いったいいつごろ生まれた言葉か知らないが、その語源的な構造を考えてみます。
「まれ」の「ま」は、「間」でもある。「まったく」とか「まさに」とか「まっすぐ」とかの「ま」は、ある「納得した気分」で発声される。ア行の発音は、体に力を入れるでも抜くでもない、その「間(ま)」の状態においてなされる。古代人にとってそういう状態こそ、この生をいちばんたしかに納得できる状態だった。そういう確かさの感慨から、「ま」と発声される。
「ま」は「真」でもある。体がぴったりとこの世界にはめ込まれてある状態、そういう「真=間」がイメージされてもいる。
そして「まるい」というように、「ま」は、世界が完結しているさまに対する感慨も含まれている。
やまとことばにおいて、「ま」は、もっとも深く「間」を納得する気分を表現している。だから「間」がイメージされたとき、「ま」という声が自然に出てくる。
「山」の稜線は、山間地で暮らす人々にとっては、周囲の視界でもっとも遠い眺めである。奈良盆地に立って周囲を見回す体験を思い浮かべればいい。そういう視界のもっとも遠いところを、この世とあの世の「間(ま)」、すなわちそこで世界は完結している、と古代人は納得した。そして「山」の「や」は、「やあやあ」とか「ヤッホー」とか、はるかに遠いものに対する憧れや呼びかける気分です。そうやって憧れて納得している感慨から「やま」と発語される。
「ま」は、「間」として深く納得する気分のこと。体ががこの世界の「間」におさまって、ゆったりと落ち着いている気分。
そうして「まれ」の「れ」は、「あれ」「これ」「だれ」「生まれ」「なかれ」「けれ」というように、ある方向を探索する気分がこめられている。「あれ」と「これ」の「間」に「まれ」がある。

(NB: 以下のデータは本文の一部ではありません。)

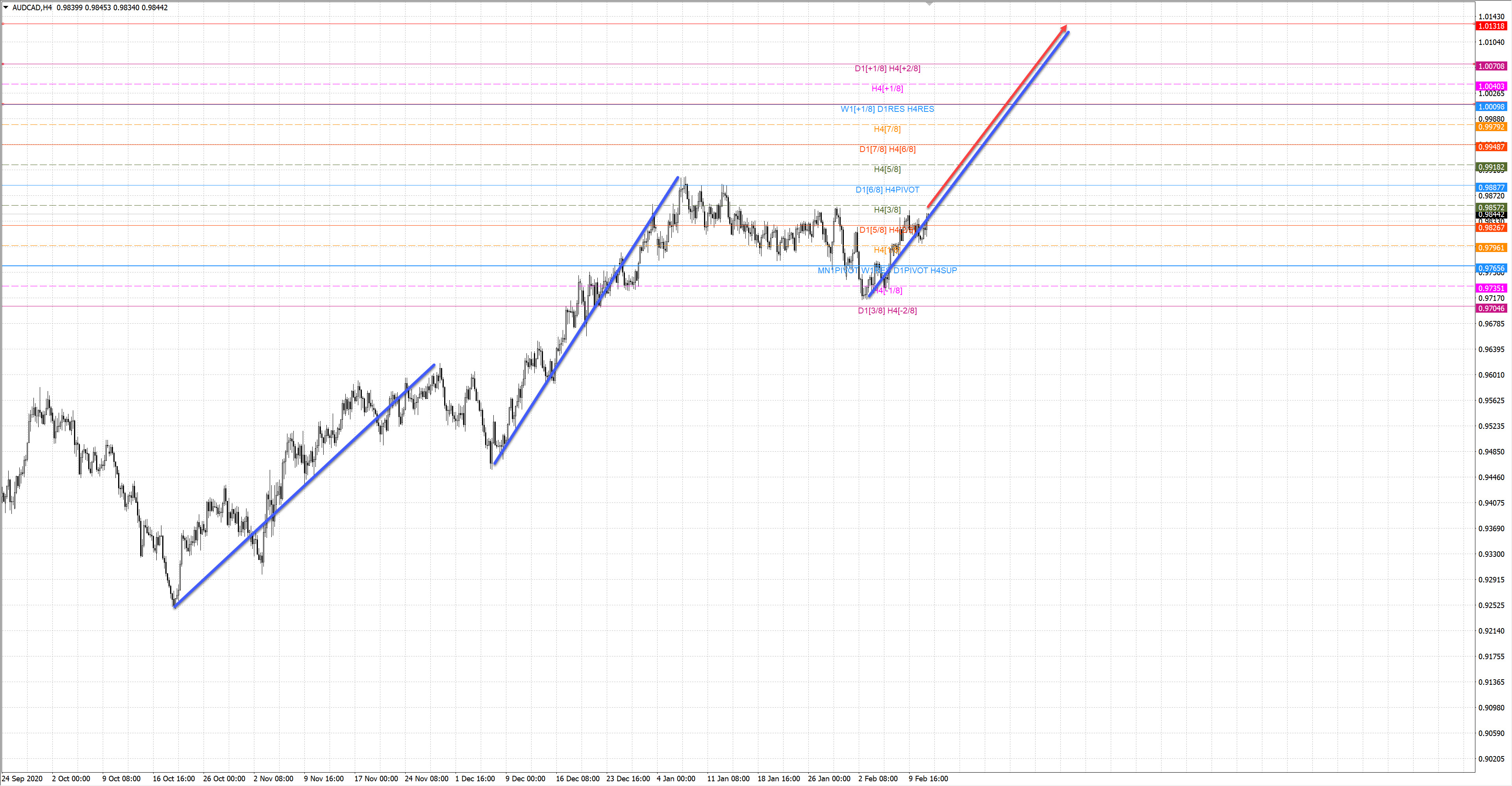Click the red arrowhead of the projection arrow
The image size is (1512, 786).
(x=1064, y=28)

出会いの瞬間に「だれ?」と探索し、「あれ?」と驚き納得する。「あれ」の「あ」は、かすかな納得です。そのかすかな納得を探索するのが、「れ」です。エ行は、「あいうえお」の中で、息を持続するのが一番苦しい発声です。だから、どうしても探索したり不安になったりする気分の表現になる。
であれば、「まれ」という言葉は、「れ」というかたちで他者や世界を探索し、「ま」と発声して「間」を納得する気分を表現している。その「ま」は、あの世とこの世の「間」である遠いものや変なもの(魔)がイメージされ、不安とともに探索し納得する気分になっている。そういう「まれ」であって、「数・数量・度数」のことではない、と僕は考える。
「まれ」とは、この世(これ)とあの世(あれ)の「間(ま)」を探索する感慨のこと。
すなわち「まれびと」とは、こちらがわでもあちらがわでもない「間」に存在する人、ということになる。女が自分の中にペニスを迎え入れているとき、彼女にとって男は、まさにこの身体の内でも外でもない「間」に存在する「まれびと」です。
「年にまれなり」という表現が慣用句だとすれば、「めったに見かけない」というような意味でしょう。めったに見かけない人も、このときばかりは待ちかねたようにこの有名な桜の花を見に来る。めったに見かけない人だから、土地の人ではない。しかしここに来ているかぎりにおいては、いまやよその人でもない。訪れびとは、こちらとあちらの「間」の存在です。そういう「まれ」でしょう。この場合の「まれ」は、「唯一」という全否定ではない。「まれなる」という言葉そのものに「訪れ来たる」の意味が含まれている。含まれていなければ、「まれなる」という言葉は成り立たない。そして含まれているということは、その「まれ」は「唯一」というほど強い全否定ではなく、「めったに」というたんなる気分だということのほうがしっくりくる。いや「一回きり」でもいいんですけどね。そうやってとにもかくにも「出会った」ということの感慨を汲みとらなければ、この歌の味わいはどこかに行ってしまう。「ああ、あの人もこの桜が咲くのを待っていたんだなあ」という出会いの感慨。
桜は、人の心に「現在」を意識させる。過去と未来の「間」に、鮮やかに出現する。そのとき、過去も未来も消失して、意識が「現在」だけに憑依している。そういう「間」に抱きすくめられる心の動きのことを「まれ」というのだ。この歌の「まれなる」という言葉には、そのような感慨が含まれている。「年にまれなる人」も、桜とともにそういう現在という「間」にあらわれたのだ。
人と人は、「まれ」なる場所において出会う。そしてたがいに相手を「まれ」なる人と認識する。そういう出会いの場やそのときの感慨のことを「まれ」という。それはいわば関係概念であり、「出会いのときめき」という感慨の表現であって、「唯一」でなければならない語源的な根拠は何もない。